*Task to carry out:*
Rewrite the lines of the records that begin with the line containing "Where should I click to: Click Edit" and end with the line containing "[x=143, y=36]", putting "Division" in place of "Department" and leaving everything else as it is. Give back only those lines.

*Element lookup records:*
====================

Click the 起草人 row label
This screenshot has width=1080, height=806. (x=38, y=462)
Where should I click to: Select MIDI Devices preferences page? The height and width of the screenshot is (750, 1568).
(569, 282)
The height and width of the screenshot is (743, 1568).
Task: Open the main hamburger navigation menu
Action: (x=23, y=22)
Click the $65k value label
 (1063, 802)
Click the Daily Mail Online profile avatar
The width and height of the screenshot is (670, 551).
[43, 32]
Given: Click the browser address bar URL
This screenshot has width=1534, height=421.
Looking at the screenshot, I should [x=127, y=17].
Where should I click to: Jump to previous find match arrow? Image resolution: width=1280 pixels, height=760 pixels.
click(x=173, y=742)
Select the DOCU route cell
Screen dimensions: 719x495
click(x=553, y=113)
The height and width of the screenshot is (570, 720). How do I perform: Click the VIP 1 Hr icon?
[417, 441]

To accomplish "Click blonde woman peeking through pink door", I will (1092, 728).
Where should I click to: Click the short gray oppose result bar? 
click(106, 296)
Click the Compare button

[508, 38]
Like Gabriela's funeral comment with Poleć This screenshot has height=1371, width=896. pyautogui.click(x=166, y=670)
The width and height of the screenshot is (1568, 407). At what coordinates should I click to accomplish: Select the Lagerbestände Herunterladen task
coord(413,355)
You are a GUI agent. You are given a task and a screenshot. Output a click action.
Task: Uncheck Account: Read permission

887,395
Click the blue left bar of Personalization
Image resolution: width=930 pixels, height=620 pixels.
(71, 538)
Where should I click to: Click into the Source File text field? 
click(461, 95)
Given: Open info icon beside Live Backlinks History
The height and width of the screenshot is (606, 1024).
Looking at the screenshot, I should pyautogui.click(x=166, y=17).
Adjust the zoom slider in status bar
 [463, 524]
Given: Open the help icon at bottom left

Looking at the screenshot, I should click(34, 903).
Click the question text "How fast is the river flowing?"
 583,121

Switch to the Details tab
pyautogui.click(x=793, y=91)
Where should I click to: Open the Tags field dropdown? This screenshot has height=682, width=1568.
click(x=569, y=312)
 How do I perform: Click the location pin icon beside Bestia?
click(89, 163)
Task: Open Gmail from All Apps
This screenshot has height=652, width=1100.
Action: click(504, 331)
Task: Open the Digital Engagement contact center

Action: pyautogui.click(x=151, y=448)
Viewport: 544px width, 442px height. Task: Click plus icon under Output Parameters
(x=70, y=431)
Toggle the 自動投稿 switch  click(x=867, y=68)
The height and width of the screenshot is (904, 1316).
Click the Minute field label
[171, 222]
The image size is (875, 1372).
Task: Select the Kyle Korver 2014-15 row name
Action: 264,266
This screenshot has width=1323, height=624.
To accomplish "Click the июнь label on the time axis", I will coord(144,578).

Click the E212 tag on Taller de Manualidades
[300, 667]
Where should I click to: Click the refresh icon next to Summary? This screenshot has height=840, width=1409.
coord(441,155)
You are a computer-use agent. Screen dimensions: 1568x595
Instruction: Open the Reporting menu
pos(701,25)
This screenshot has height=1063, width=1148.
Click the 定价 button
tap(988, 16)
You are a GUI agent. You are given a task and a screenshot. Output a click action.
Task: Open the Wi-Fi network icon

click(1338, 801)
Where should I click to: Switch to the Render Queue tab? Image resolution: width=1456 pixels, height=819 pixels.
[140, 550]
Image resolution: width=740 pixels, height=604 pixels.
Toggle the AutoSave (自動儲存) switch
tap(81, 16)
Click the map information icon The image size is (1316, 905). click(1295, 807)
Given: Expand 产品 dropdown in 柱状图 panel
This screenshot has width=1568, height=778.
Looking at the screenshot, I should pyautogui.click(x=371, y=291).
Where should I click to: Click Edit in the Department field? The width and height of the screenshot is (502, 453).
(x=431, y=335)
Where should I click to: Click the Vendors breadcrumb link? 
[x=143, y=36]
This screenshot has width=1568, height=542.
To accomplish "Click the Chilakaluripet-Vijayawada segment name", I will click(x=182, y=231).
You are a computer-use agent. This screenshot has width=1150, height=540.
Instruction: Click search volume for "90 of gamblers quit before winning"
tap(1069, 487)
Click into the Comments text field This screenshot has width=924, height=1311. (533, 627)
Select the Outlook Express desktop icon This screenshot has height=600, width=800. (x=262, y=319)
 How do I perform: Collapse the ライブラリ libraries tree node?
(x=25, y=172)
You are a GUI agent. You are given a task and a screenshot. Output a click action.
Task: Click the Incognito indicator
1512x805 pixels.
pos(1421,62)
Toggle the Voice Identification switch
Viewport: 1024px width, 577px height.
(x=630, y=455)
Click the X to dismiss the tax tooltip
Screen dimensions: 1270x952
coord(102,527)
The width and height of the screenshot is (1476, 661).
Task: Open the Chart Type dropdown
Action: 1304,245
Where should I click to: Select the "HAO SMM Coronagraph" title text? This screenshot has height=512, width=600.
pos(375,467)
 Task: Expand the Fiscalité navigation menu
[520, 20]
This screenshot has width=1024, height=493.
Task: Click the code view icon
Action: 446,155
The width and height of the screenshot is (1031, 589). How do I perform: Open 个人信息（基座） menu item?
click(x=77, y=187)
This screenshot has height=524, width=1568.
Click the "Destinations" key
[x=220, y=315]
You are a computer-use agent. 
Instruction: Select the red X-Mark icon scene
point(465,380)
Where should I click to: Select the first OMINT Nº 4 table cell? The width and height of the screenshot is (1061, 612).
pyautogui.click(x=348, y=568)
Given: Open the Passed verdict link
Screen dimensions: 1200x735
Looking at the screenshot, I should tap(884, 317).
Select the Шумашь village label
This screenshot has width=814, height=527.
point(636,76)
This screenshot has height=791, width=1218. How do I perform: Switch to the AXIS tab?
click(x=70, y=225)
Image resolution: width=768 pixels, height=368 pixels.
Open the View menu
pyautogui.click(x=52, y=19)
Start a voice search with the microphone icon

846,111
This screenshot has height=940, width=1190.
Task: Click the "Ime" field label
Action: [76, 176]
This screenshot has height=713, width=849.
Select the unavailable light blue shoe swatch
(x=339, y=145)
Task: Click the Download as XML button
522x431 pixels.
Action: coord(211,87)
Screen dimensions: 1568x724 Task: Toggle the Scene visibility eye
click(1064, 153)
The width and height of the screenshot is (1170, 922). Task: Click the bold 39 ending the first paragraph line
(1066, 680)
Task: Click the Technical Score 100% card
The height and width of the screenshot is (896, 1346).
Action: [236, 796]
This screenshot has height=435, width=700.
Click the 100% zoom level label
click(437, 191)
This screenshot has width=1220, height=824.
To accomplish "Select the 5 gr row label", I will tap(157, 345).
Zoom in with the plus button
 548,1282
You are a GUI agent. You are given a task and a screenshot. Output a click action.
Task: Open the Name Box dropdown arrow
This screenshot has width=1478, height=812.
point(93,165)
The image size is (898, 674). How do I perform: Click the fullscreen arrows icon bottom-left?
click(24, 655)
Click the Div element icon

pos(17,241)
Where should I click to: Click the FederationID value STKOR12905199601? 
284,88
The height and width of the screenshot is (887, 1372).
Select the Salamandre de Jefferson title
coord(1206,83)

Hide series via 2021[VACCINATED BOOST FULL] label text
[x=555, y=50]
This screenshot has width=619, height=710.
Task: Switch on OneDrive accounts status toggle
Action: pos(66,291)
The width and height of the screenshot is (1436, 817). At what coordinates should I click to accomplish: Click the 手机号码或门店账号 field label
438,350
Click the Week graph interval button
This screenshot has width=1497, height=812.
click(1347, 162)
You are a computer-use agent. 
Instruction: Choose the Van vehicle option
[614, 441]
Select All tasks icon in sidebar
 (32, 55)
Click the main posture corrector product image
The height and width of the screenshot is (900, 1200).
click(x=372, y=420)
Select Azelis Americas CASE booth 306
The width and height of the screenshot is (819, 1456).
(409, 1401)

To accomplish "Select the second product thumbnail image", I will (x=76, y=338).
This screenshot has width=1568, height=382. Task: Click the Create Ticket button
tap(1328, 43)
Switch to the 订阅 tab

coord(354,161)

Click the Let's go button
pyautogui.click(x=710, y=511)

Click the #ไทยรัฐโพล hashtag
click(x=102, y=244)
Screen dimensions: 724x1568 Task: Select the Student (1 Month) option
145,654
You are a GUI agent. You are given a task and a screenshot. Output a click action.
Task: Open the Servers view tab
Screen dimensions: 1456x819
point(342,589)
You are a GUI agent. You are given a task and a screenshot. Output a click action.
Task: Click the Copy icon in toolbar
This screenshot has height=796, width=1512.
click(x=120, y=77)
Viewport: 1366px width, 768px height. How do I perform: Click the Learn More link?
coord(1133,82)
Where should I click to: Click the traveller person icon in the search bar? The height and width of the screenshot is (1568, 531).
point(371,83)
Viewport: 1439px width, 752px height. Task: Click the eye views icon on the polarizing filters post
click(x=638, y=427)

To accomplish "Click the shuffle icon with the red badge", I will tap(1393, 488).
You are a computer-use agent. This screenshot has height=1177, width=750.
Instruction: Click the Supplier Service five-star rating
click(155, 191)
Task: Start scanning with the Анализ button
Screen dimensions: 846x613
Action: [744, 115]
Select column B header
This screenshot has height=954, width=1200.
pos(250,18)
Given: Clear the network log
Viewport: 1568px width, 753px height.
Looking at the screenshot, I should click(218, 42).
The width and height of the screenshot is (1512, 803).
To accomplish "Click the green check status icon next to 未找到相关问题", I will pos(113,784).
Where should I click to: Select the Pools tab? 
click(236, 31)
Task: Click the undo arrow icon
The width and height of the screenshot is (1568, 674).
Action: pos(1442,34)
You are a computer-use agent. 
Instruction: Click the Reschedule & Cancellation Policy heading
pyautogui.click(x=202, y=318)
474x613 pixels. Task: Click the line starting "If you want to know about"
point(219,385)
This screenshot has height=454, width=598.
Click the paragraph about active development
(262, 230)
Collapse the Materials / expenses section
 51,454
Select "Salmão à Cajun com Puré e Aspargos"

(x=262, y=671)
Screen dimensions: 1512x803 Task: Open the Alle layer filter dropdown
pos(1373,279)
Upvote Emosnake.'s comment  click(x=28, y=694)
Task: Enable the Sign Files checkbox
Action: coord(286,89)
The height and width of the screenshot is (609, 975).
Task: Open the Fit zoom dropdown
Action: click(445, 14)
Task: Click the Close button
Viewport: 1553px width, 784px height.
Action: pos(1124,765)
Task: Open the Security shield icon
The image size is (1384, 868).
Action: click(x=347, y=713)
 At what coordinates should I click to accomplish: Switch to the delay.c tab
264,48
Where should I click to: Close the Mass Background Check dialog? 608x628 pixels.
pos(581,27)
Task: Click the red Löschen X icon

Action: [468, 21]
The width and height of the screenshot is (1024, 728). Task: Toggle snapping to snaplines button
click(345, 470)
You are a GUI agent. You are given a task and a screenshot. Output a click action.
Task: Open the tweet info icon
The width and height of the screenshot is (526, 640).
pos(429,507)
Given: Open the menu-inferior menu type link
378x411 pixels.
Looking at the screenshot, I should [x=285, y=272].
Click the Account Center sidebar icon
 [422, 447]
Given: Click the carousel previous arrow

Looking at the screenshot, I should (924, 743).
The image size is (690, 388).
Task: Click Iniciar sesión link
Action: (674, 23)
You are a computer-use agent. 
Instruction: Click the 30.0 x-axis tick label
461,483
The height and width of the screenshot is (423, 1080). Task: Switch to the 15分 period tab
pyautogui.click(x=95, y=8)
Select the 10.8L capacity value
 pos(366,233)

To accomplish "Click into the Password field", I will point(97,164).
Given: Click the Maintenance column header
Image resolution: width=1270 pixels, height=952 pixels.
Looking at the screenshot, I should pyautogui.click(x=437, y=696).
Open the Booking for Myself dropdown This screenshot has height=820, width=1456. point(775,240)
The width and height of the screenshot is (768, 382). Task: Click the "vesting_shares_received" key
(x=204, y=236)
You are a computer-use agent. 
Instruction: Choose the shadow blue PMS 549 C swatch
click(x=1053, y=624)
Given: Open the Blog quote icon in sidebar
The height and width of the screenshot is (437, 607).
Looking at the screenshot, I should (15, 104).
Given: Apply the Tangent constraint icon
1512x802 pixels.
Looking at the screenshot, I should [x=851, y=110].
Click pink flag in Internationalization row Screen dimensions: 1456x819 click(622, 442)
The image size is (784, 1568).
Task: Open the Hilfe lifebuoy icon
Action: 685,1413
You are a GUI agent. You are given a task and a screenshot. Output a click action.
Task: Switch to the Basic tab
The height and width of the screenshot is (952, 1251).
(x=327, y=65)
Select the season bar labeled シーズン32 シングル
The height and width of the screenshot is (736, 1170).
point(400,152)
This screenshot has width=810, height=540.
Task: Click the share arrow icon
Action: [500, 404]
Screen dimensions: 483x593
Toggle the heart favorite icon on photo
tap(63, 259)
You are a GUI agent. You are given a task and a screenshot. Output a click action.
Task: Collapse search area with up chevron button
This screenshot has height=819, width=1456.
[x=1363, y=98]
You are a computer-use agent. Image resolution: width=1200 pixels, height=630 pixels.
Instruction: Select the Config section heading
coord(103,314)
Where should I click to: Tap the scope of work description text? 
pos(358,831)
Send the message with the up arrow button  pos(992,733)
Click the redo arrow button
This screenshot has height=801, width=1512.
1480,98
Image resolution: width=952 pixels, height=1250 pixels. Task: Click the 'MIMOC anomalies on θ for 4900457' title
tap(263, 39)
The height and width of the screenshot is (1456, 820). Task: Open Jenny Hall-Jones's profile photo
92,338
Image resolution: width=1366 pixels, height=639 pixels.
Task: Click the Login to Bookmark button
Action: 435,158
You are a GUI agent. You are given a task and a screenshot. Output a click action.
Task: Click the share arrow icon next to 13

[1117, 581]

====================

*Exercise output:*
Where should I click to: Click Edit in the Division field? The width and height of the screenshot is (502, 453).
(x=431, y=335)
Where should I click to: Click the Vendors breadcrumb link? 
[x=143, y=36]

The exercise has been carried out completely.